Those are not all medical journals, even with your selective quoting. Nor are they modern, nor do the use of quotes prove that the studies themselves say the same thing. If you're going to take secondary sources, lets look at wikipedia, or you know the APA - who would be considered experts.
Abortion and mental health - Wikipedia, the free encyclopedia
Hey look, No post abortion syndrome, because there's no evidence for it.
But they disagree with you so I anticipate you ignore them.
I held out for as long as I could, because the publications of such studies are so rarely any good (regardless of the journal), but wikipedia?
There are conflicting studies, and reviews of them, but there are actually many published studies in respected peer-review medical journals which conclude that there is "a strong association between abortion and mental disorders" and similar findings. In fact, the quoted portion comes from the study "Associations Between Abortion, Mental Disorders, and Suicidal Behaviour in a Nationally Representative Sample" published in
Canadian Journal of Psychiatry 201 Vol. 55 Issue 4, p239-247.
Same with the study "Abortion and mental health: quantitative synthesis and analysis of research published 1995-2009" (
The British Journal Of Psychiatry Volume: 199 Issue: 3) which concluded "Based on data extracted from 22 studies, the results of this meta-analytic review of the abortion and mental health literature indicate quite consistently that abortion is associated with moderate to highly increased risks of psychological problems subsequent to the procedure. The magnitude of effects derived varied based on the comparison group (no abortion, pregnancy delivered, unintended pregnancy delivered) and the type of problem examined (alcohol use/misuse, marijuana use, anxiety, depression, suicidal behaviours). Overall, the results revealed that women who had undergone an abortion experienced an 81% increased risk of mental health problems, and nearly 10% of the incidence of mental health problems was shown to be directly attributable to abortion" and (in their section on "Putative benefits of abortion" state "Procedure benefits of abortion have not been empirically established and the results of the substantial review by Thorp et al described earlier in conjunction with the results of the present quantitative synthesis indicate considerable evidence documenting mental health risks".

- **Work instructions**
a: In the forum post on abortion and mental health, from how many studies did the meta-analytic review in The British Journal of Psychiatry extract its data?
b: Reproduce the passage of the forum post on abortion and mental health starting at "But they disagree" and ending at "Issue 4, p239-247.", with "respected" renamed to "reputable".

- **Dataset extract**
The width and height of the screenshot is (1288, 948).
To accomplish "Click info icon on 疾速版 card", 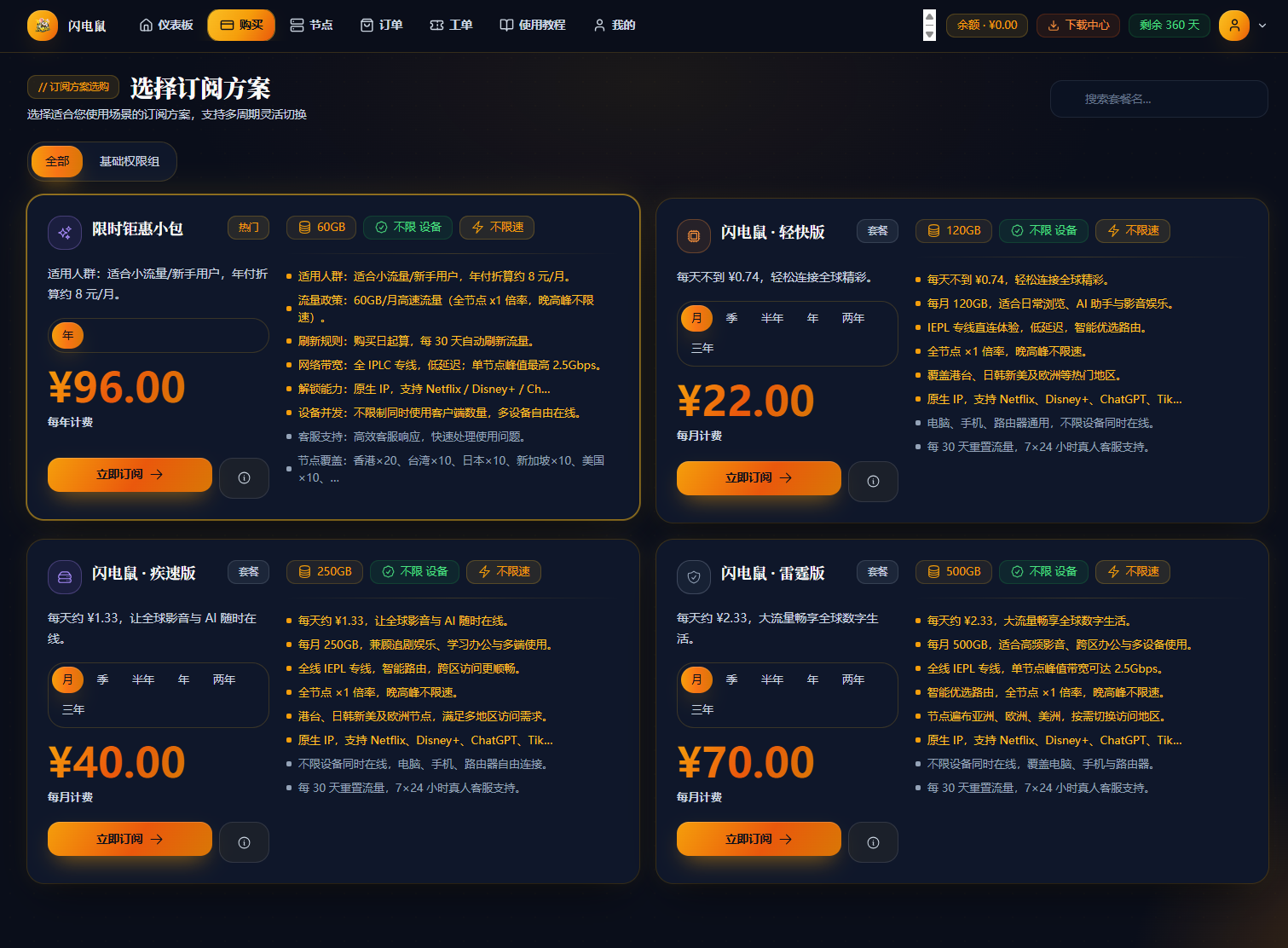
...
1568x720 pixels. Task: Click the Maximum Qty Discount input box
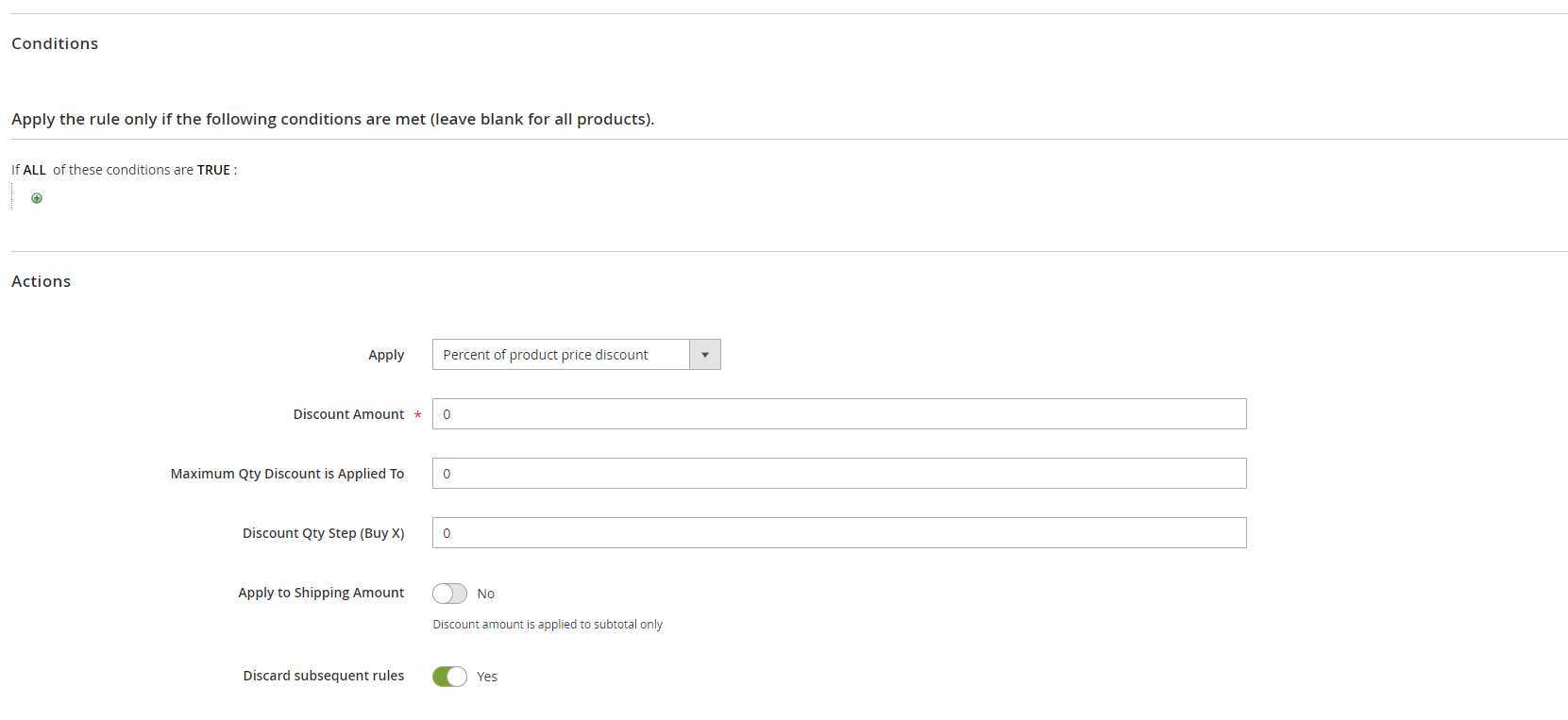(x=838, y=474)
--
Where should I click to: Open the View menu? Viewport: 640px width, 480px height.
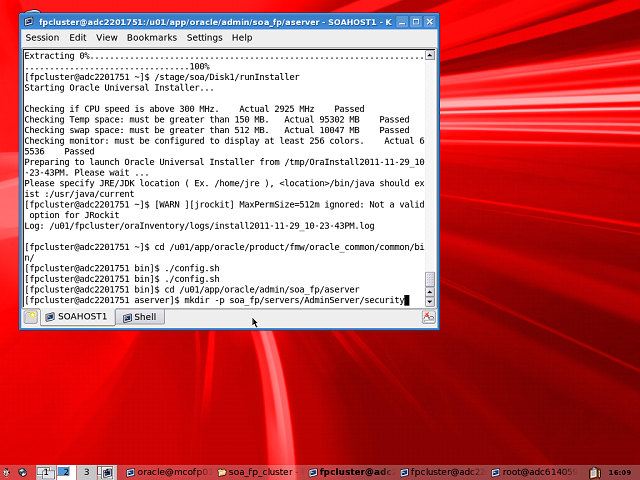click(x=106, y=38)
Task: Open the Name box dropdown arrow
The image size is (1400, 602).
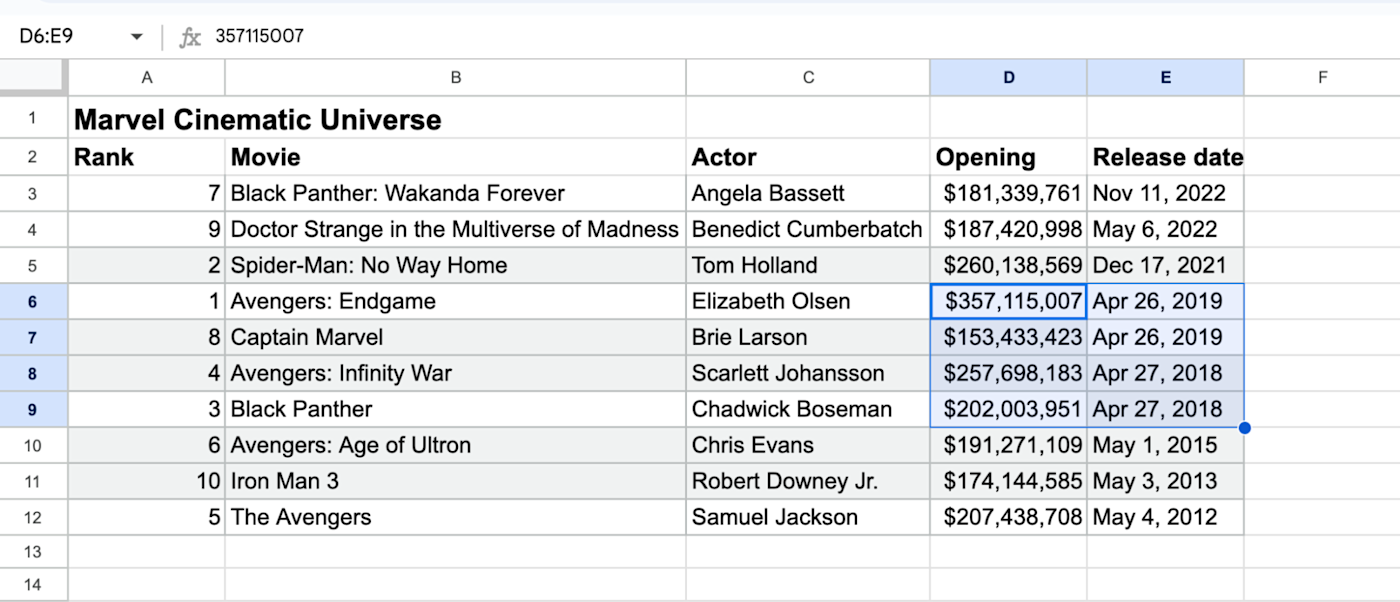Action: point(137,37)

- **Answers by item number**
a: 22 studies

b:
But they disagree with you so I anticipate you ignore them.
I held out for as long as I could, because the publications of such studies are so rarely any good (regardless of the journal), but wikipedia?
There are conflicting studies, and reviews of them, but there are actually many published studies in reputable peer-review medical journals which conclude that there is "a strong association between abortion and mental disorders" and similar findings. In fact, the quoted portion comes from the study "Associations Between Abortion, Mental Disorders, and Suicidal Behaviour in a Nationally Representative Sample" published in
Canadian Journal of Psychiatry 201 Vol. 55 Issue 4, p239-247.